NAME

Search::Elasticsearch::Client::0_90::Direct - Thin client with full support for Elasticsearch APIs

VERSION

version 1.12

SYNOPSIS

Create a client:

use Search::Elasticsearch;
my $e = Search::Elasticsearch->new(
    client => '0_90::Direct'          # for the 0.90 branch
);

Index a doc:

$e->index(
    index   => 'my_index',
    type    => 'blog_post',
    id      => 123,
    body    => {
        title   => "Elasticsearch clients",
        content => "Interesting content...",
        date    => "2013-09-23"
    }
);

Get a doc:

$e->get(
    index   => 'my_index',
    type    => 'my_type',
    id      => 123
);

Search for docs:

$results = $e->search(
    index   => 'my_index',
    body    => {
        query => {
            match => {
                title => "elasticsearch"
            }
        }
    }
);

Index-level requests:

$e->indices->create( index => 'my_index' );
$e->indices->delete( index => 'my_index' )

Cluster-level requests:

$state = $e->cluster->state;
$stats = $e->cluster->node_stats;

DESCRIPTION

The Search::Elasticsearch::Client::Direct class provides the default client that is returned by:

$e = Search::Elasticsearch->new;

It is intended to be as close as possible to the native REST API that Elasticsearch uses, so that it is easy to translate the Elasticsearch reference documentation for an API to the equivalent in this client.

This class provides the methods for document CRUD, bulk document CRUD and search. It also provides access to clients for managing indices and the cluster.

ELASTICSEARCH VERSION

This module is for use with the 0.90 branch of Elasticsearch and should be used as follows:

$es = Search::Elasticsearch->new(
    client => '0_90::Direct'
);

See Search::Elasticsearch::Client::Direct for the default client.

CONVENTIONS

Parameter passing

Parameters can be passed to any request method as a list or as a hash reference. The following two statements are equivalent:

$e->search( size => 10 );
$e->search({size => 10});

Path parameters

Any values that should be included in the URL path, eg /{index}/{type} should be passed as top level parameters:

$e->search( index => 'my_index', type => 'my_type' );

Alternatively, you can specify a path parameter directly:

$e->search( path => '/my_index/my_type' );

Query-string parameters

Any values that should be included in the query string should be passed as top level parameters:

$e->search( size => 10 );

If you pass in a \%params hash, then it will be included in the query string parameters without any error checking. The following:

$e->search( size => 10, params => { from => 5, size => 5 })

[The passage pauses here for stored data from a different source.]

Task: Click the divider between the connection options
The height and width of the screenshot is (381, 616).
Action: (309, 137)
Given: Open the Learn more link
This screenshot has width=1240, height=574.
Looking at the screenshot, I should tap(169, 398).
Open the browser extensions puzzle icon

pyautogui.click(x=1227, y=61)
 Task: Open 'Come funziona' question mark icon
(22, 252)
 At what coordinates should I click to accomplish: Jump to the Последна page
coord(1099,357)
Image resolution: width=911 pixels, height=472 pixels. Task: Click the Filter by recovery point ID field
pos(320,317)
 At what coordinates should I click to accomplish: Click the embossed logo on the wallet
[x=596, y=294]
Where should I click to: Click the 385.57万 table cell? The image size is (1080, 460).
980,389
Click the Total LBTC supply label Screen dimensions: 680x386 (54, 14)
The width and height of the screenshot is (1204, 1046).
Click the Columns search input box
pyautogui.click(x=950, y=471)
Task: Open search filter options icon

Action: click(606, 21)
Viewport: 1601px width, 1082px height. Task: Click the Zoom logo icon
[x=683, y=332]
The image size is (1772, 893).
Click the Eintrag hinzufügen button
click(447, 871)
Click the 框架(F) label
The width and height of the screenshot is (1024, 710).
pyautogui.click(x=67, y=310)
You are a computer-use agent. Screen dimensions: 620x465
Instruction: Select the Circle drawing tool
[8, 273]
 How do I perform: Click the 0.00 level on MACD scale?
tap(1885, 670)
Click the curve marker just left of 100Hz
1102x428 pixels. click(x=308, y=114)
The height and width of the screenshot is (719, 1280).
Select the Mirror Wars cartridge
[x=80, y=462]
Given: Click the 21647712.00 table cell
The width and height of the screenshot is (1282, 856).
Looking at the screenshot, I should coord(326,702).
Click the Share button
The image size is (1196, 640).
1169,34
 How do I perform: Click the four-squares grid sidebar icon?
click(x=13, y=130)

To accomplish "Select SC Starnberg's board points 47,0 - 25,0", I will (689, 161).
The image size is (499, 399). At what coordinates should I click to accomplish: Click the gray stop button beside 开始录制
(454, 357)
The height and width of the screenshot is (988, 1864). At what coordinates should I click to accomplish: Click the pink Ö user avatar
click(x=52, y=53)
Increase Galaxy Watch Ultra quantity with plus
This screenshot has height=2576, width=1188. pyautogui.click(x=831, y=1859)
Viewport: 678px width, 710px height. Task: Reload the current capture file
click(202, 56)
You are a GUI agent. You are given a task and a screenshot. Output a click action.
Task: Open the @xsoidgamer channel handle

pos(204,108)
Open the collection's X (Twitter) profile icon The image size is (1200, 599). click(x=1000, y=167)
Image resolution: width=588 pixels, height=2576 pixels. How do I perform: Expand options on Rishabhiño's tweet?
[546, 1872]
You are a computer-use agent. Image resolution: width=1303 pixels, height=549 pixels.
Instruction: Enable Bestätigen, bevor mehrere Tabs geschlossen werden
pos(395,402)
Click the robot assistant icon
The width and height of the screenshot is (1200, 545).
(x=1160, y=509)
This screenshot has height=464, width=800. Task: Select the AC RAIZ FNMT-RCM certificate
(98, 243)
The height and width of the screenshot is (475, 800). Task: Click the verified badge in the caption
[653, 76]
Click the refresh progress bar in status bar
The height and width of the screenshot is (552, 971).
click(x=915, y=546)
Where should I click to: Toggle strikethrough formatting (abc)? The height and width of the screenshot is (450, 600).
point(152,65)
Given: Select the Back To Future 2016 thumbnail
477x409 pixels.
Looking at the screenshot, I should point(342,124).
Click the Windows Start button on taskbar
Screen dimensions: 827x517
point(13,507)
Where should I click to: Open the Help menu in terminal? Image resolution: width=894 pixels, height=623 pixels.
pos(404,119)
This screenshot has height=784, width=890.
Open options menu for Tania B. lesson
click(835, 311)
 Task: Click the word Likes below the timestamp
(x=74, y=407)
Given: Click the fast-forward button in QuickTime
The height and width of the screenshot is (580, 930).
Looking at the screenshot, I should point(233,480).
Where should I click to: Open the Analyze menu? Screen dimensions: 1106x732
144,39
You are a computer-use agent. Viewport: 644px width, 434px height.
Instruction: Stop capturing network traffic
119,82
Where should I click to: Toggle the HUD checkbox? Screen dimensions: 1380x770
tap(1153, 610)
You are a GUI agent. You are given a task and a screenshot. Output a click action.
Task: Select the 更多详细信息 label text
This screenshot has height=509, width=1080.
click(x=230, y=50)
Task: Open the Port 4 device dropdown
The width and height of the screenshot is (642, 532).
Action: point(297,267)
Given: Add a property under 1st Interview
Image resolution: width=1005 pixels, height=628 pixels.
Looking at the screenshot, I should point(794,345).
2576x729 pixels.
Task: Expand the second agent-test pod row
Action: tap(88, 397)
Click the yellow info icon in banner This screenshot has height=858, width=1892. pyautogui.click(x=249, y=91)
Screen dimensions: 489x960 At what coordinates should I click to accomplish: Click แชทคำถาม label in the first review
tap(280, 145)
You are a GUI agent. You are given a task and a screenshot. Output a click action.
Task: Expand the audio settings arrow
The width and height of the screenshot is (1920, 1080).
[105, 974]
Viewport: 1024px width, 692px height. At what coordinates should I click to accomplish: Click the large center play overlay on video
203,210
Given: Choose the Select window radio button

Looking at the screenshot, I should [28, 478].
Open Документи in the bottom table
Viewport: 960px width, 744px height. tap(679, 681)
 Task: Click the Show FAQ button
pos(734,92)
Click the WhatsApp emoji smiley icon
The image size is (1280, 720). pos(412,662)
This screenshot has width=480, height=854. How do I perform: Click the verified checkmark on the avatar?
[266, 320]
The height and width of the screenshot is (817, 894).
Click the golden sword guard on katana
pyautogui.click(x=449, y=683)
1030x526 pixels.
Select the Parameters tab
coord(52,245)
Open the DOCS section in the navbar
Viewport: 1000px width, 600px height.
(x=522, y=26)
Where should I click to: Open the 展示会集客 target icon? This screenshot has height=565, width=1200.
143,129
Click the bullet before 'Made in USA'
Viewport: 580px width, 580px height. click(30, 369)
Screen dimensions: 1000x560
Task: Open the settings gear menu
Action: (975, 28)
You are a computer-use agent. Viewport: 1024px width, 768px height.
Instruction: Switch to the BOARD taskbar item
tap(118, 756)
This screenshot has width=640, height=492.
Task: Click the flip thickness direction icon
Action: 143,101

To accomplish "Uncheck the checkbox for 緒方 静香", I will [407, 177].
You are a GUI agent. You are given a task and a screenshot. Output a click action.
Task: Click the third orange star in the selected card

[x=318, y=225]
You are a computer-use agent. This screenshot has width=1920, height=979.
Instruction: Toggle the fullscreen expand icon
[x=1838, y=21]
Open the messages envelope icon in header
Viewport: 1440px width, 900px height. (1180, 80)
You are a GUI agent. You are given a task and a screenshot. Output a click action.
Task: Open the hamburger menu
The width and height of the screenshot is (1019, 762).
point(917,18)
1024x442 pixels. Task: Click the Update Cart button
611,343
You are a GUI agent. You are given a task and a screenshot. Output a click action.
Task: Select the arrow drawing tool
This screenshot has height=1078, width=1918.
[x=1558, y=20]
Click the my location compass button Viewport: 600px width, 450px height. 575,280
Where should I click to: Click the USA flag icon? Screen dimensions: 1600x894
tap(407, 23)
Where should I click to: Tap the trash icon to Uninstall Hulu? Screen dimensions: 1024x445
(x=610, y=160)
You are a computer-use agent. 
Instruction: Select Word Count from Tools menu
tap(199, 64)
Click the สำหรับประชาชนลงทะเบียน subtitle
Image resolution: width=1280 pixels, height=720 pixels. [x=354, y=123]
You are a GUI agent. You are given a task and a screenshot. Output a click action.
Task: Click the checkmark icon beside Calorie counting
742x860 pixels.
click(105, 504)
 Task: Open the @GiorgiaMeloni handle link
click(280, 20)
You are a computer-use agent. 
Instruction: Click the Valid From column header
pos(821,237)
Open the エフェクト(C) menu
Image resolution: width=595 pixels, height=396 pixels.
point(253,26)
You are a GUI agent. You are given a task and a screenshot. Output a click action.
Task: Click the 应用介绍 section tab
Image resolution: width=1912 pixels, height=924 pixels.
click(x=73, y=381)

would result in this query string:

?from=5&size=10

Body parameter

The request body should be passed in the body key:

$e->search(
    body => {
        query => {...}
    }
);

The body can also be a UTF8-decoded string, which will be converted into UTF-8 bytes and passed as is:

$e->indices->analyze( body => "The quick brown fox");

Ignore parameter

Normally, any HTTP status code outside the 200-299 range will result in an error being thrown. To suppress these errors, you can specify which status codes to ignore in the ignore parameter.

$e->indices->delete(
    index  => 'my_index',
    ignore => 404
);

This is most useful for Missing errors, which are triggered by a 404 status code when some requested resource does not exist.

Multiple error codes can be specified with an array:

$e->indices->delete(
    index  => 'my_index',
    ignore => [404,409]
);

CONFIGURATION

bulk_helper_class

The class to use for the "bulk_helper()" method. Defaults to Search::Elasticsearch::Bulk.

scroll_helper_class

The class to use for the "scroll_helper()" method. Defaults to Search::Elasticsearch::Scroll.

GENERAL METHODS

info()

$info = $e->info

Returns information about the version of Elasticsearch that the responding node is running.

ping()

$e->ping

Pings a node in the cluster and returns 1 if it receives a 200 response, otherwise it throws an error.

indices()

$indices_client = $e->indices;

Returns an Search::Elasticsearch::Client::0_90::Direct::Indices object which can be used for managing indices, eg creating, deleting indices, managing mapping, index settings etc.

cluster()

$cluster_client = $e->cluster;

Returns an Search::Elasticsearch::Client::0_90::Direct::Cluster object which can be used for managing the cluster, eg cluster-wide settings, cluster health, node information and stats.

DOCUMENT CRUD METHODS

These methods allow you to perform create, index, update and delete requests for single documents:

index()

$response = $e->index(
    index   => 'index_name',        # required
    type    => 'type_name',         # required
    id      => 'doc_id',            # optional, otherwise auto-generated

    body    => { document }         # required
);

The index() method is used to index a new document or to reindex an existing document.

Query string parameters: consistency, op_type, parent, percolate, refresh, replication, routing, timeout, timestamp, ttl, version, version_type

See the index docs for more information.

create()

$response = $e->create(
    index   => 'index_name',        # required
    type    => 'type_name',         # required
    id      => 'doc_id',            # optional, otherwise auto-generated

    body    => { document }         # required
);

The create() method works exactly like the "index()" method, except that it will throw a Conflict error if a document with the same index, type and id already exists.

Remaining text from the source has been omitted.